INSTRUCTIONS TO FOLLOW: Turn the lines of the material from the one containing "Given: Start the Space Race game" through the end of the material, both included, into a Markdown table with the columns Row and Line. Skip blank lines and leave out the pictures.

MATERIALS PROVIDED:
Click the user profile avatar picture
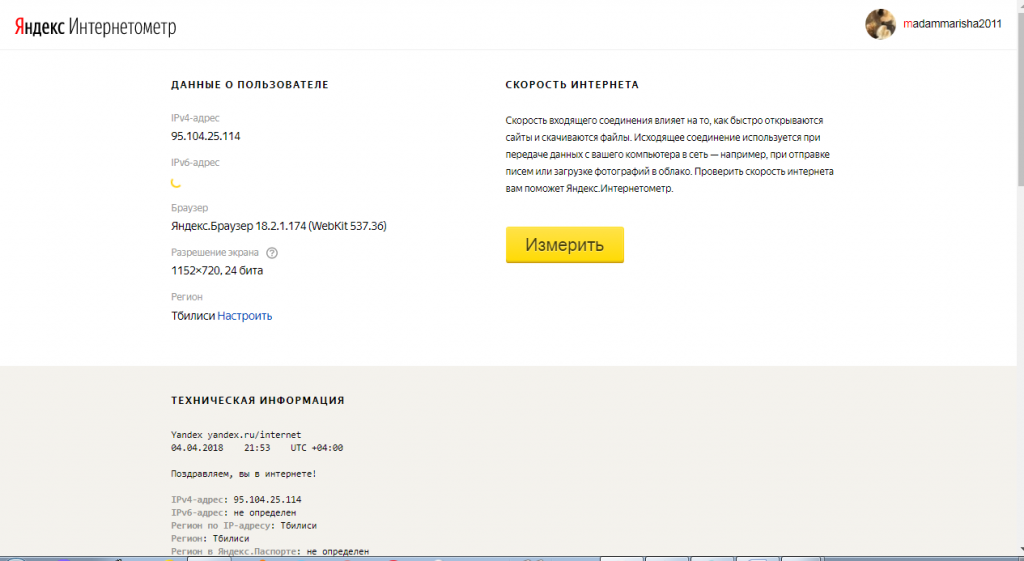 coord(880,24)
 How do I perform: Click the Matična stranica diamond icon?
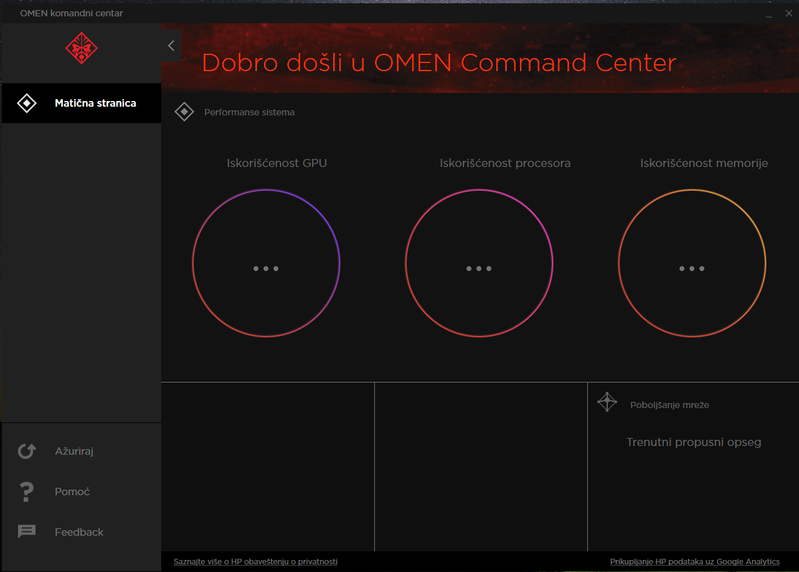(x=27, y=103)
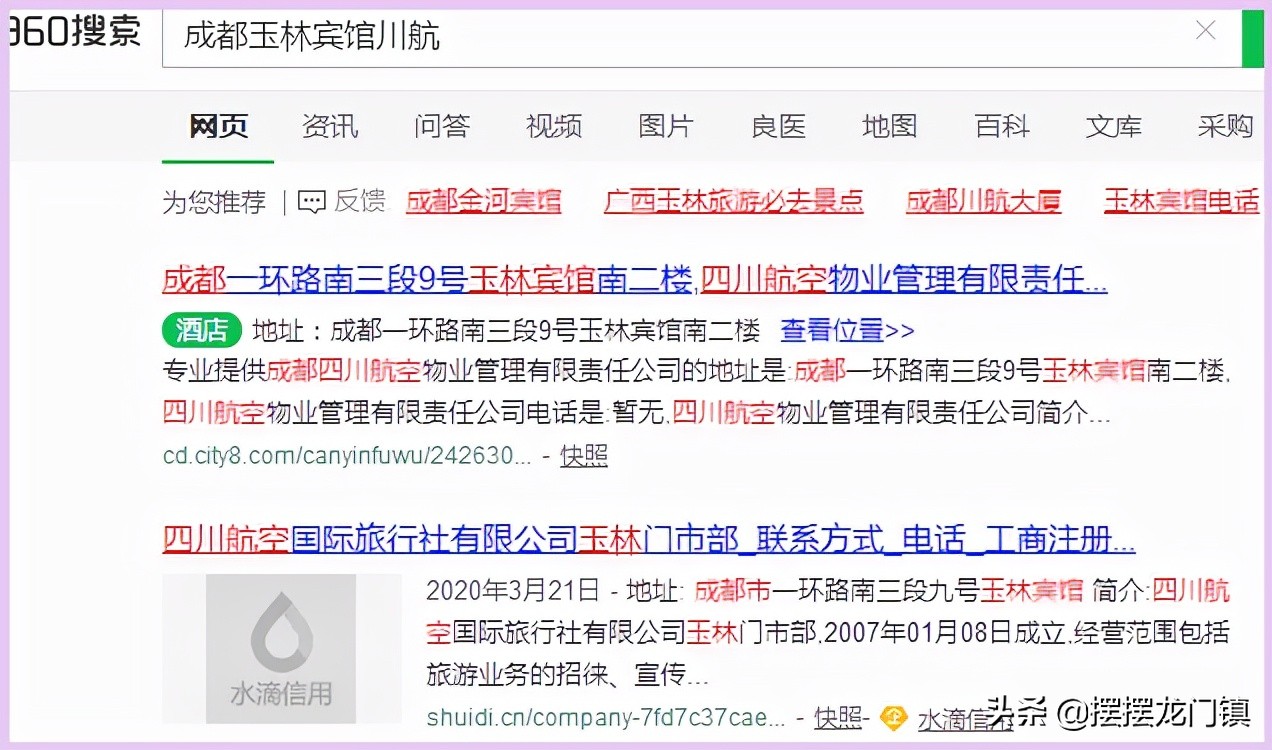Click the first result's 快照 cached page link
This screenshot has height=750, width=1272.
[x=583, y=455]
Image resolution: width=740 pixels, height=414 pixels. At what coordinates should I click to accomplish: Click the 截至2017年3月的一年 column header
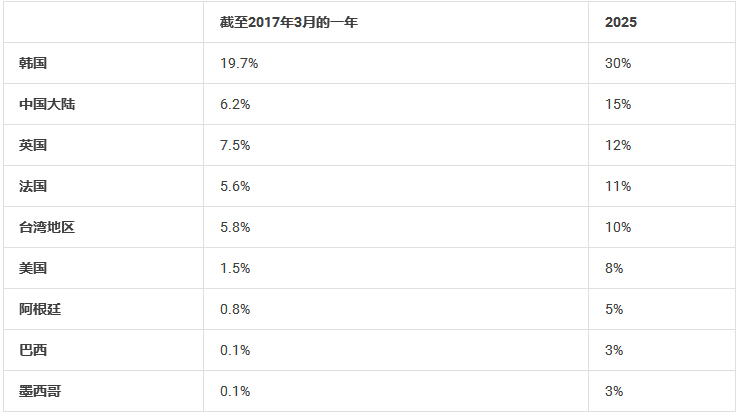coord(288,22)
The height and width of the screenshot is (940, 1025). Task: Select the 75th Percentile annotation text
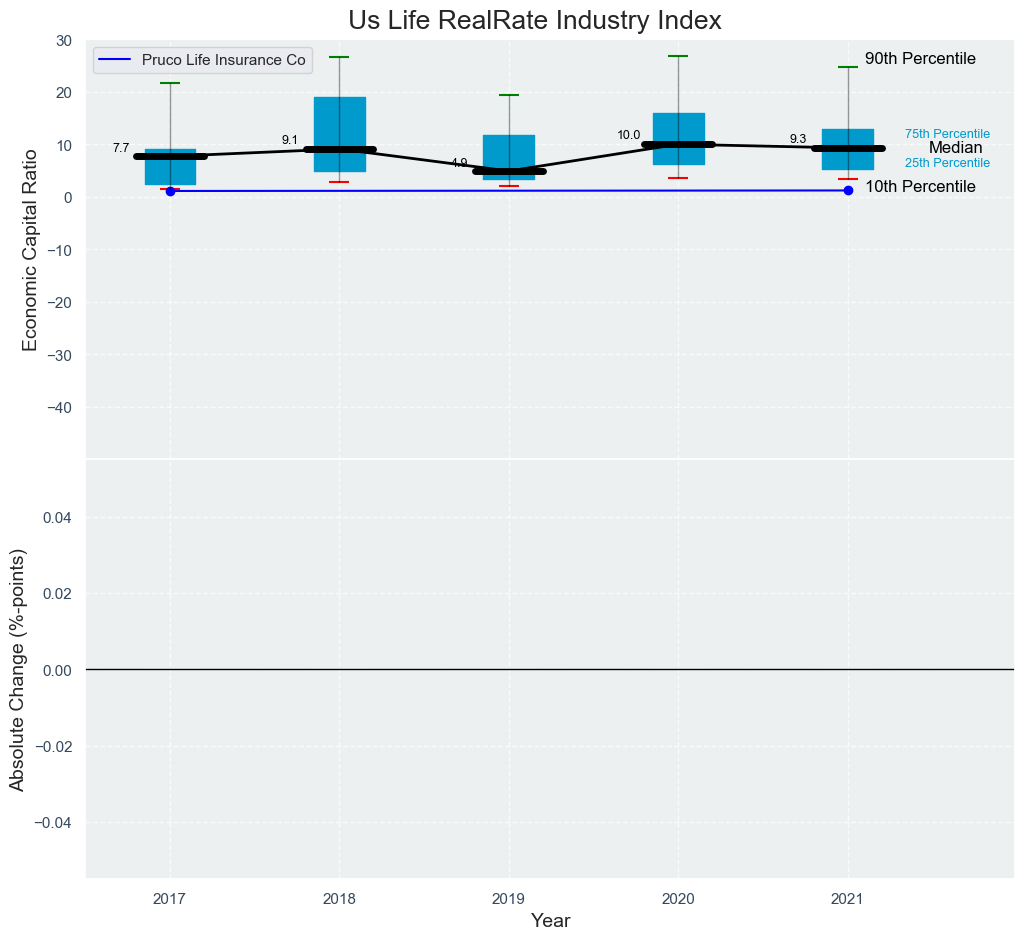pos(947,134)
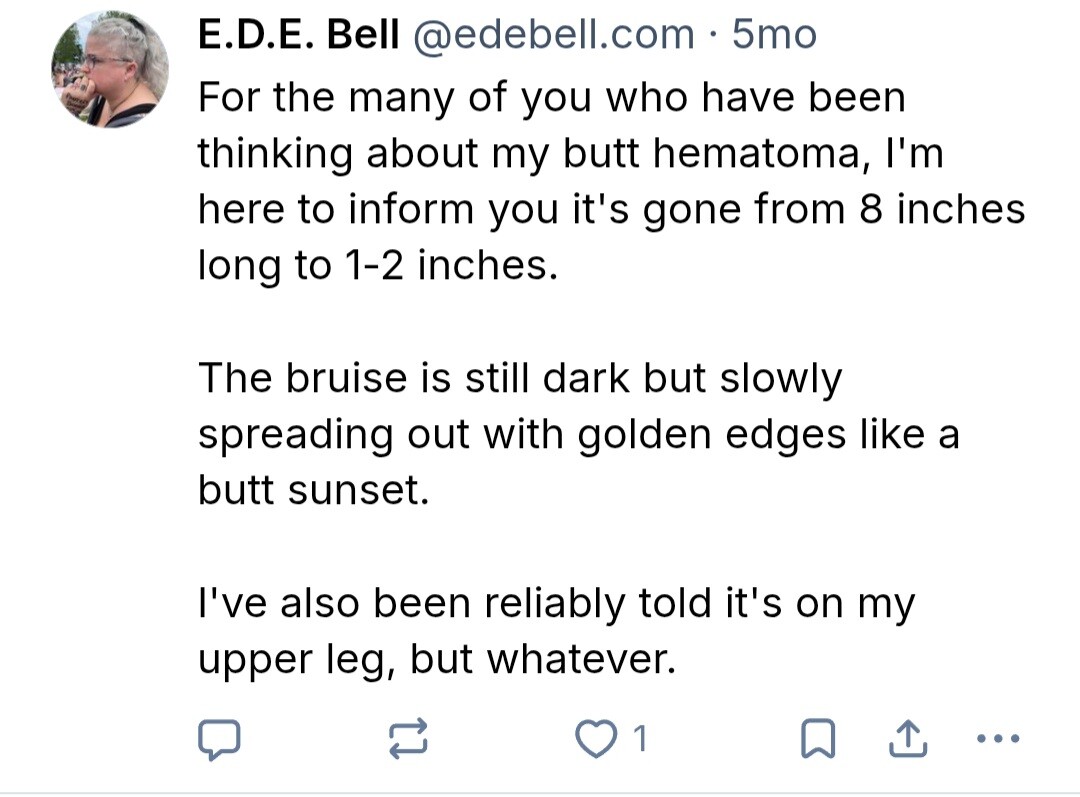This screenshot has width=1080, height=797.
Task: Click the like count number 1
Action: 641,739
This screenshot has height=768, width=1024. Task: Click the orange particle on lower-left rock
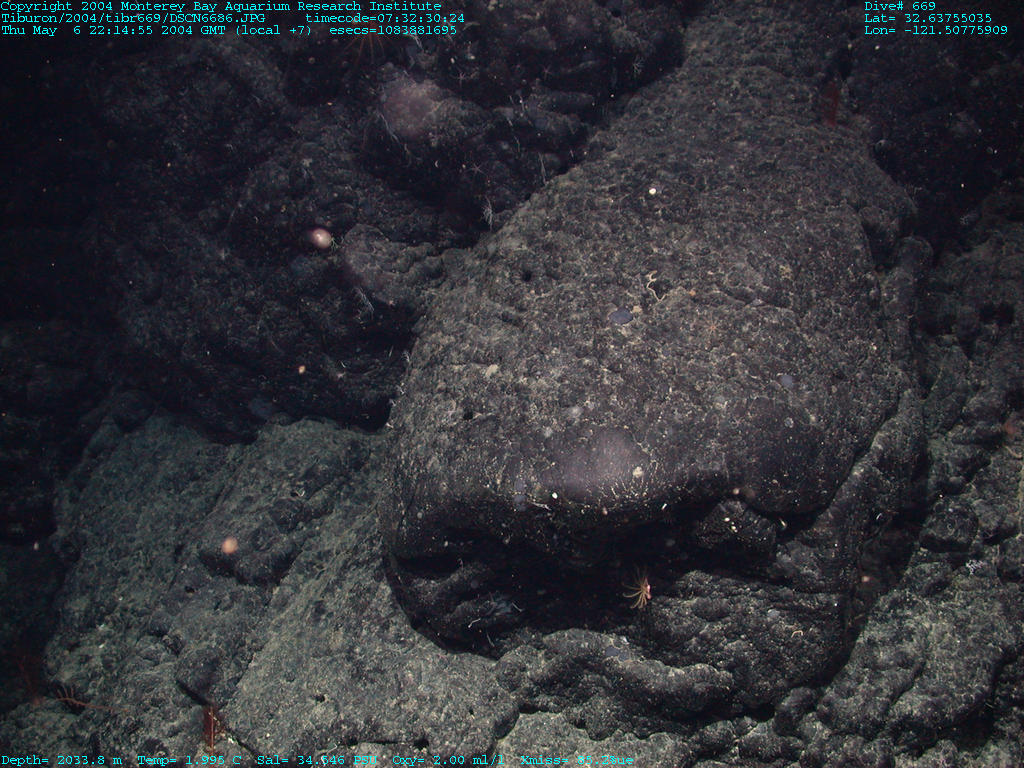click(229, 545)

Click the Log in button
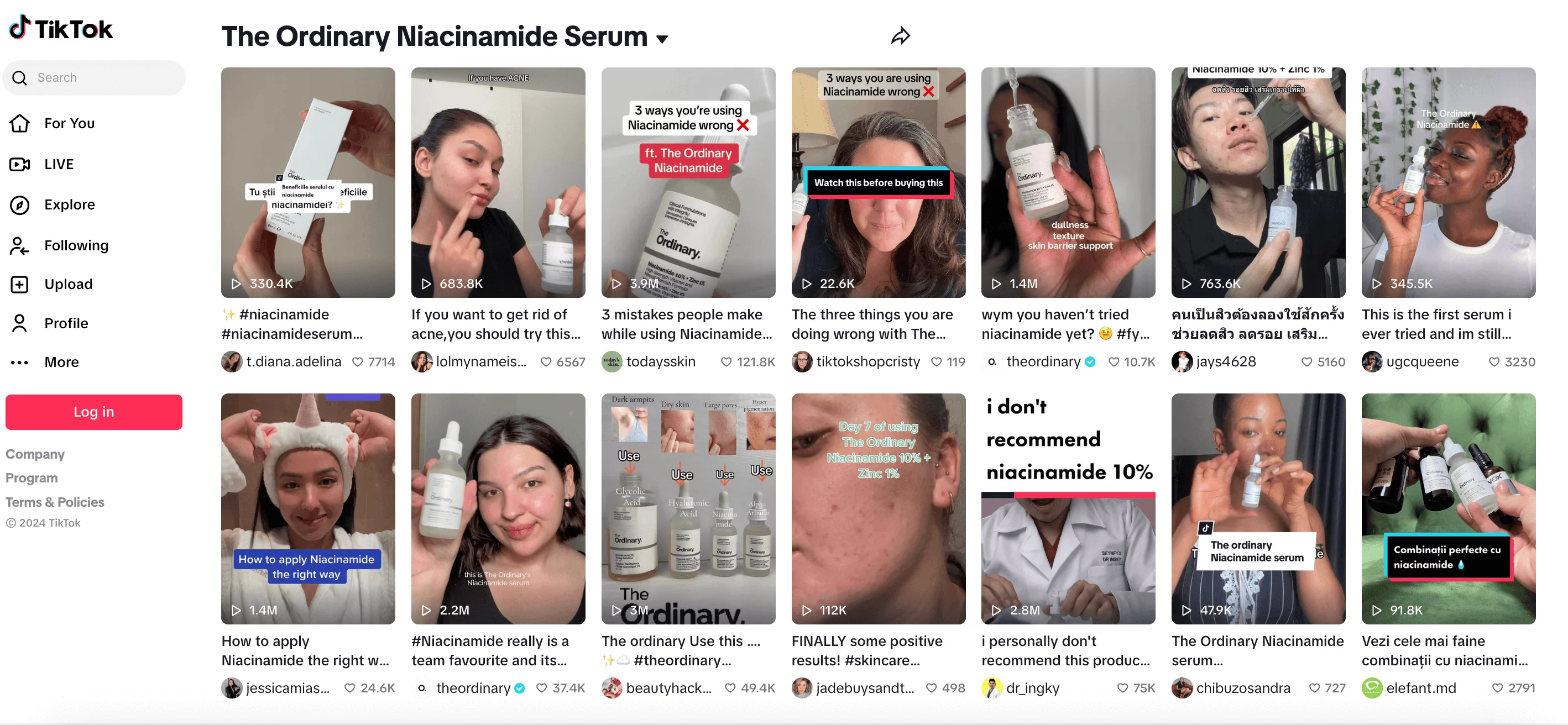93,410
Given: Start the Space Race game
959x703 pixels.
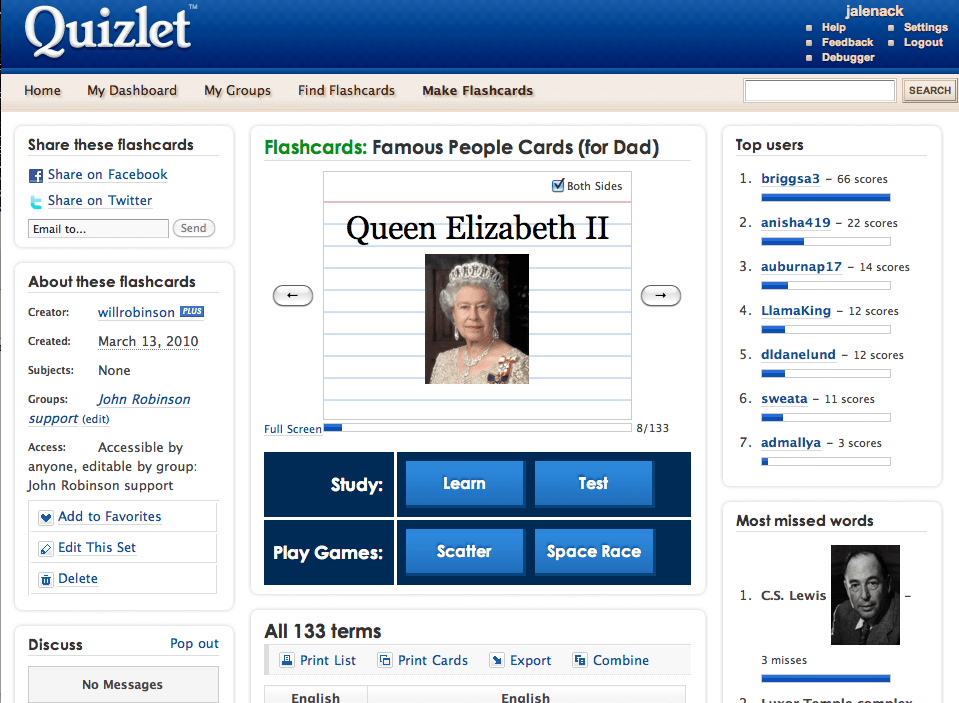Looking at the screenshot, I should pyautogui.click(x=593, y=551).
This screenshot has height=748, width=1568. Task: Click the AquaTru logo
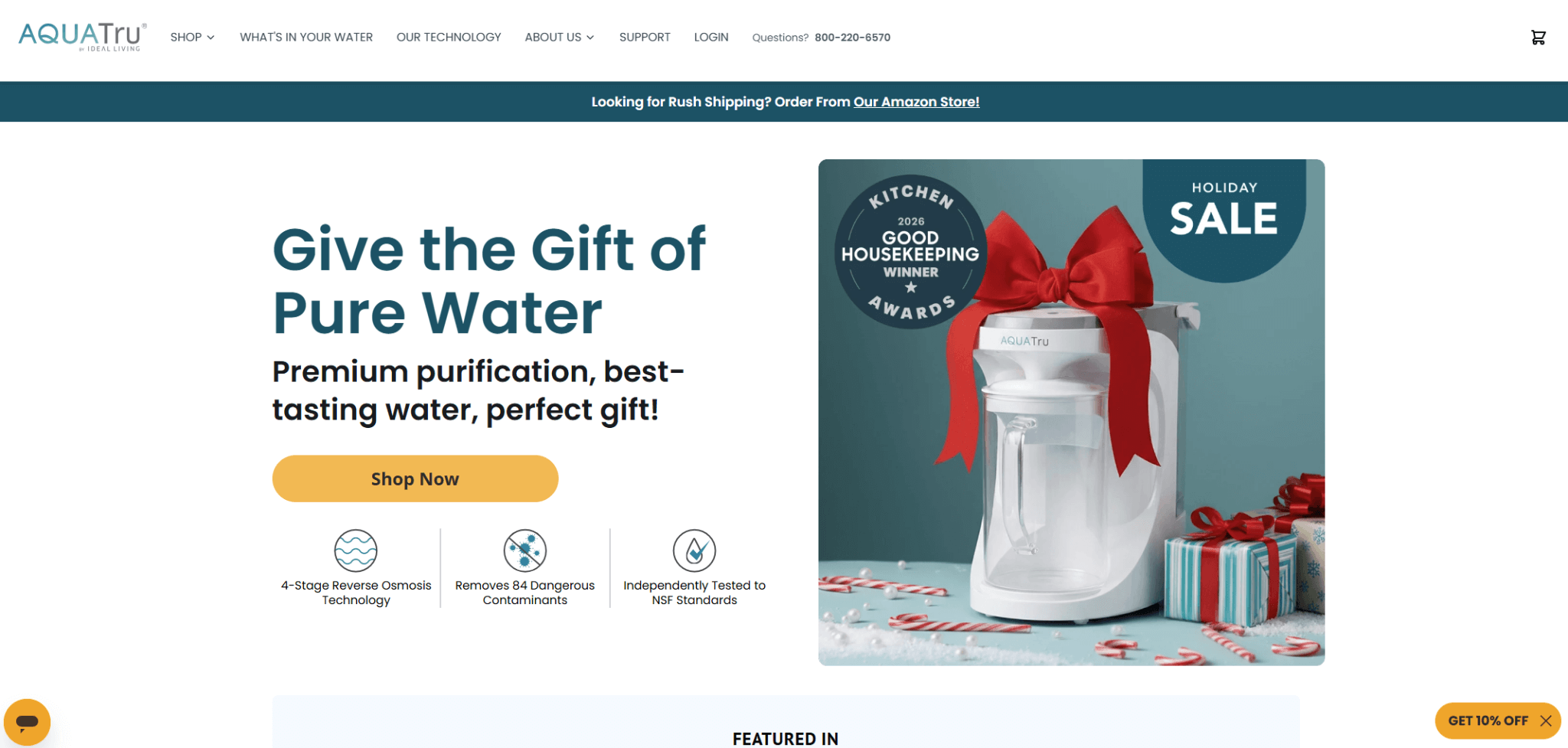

EXERCISE RESPONSE:
| Row | Line |
|---|---|
| 1 | Given: Start the Space Race game |
| 2 | 959x703 pixels. |
| 3 | Looking at the screenshot, I should pyautogui.click(x=593, y=551). |
| 4 | This screenshot has height=748, width=1568. Task: Click the AquaTru logo |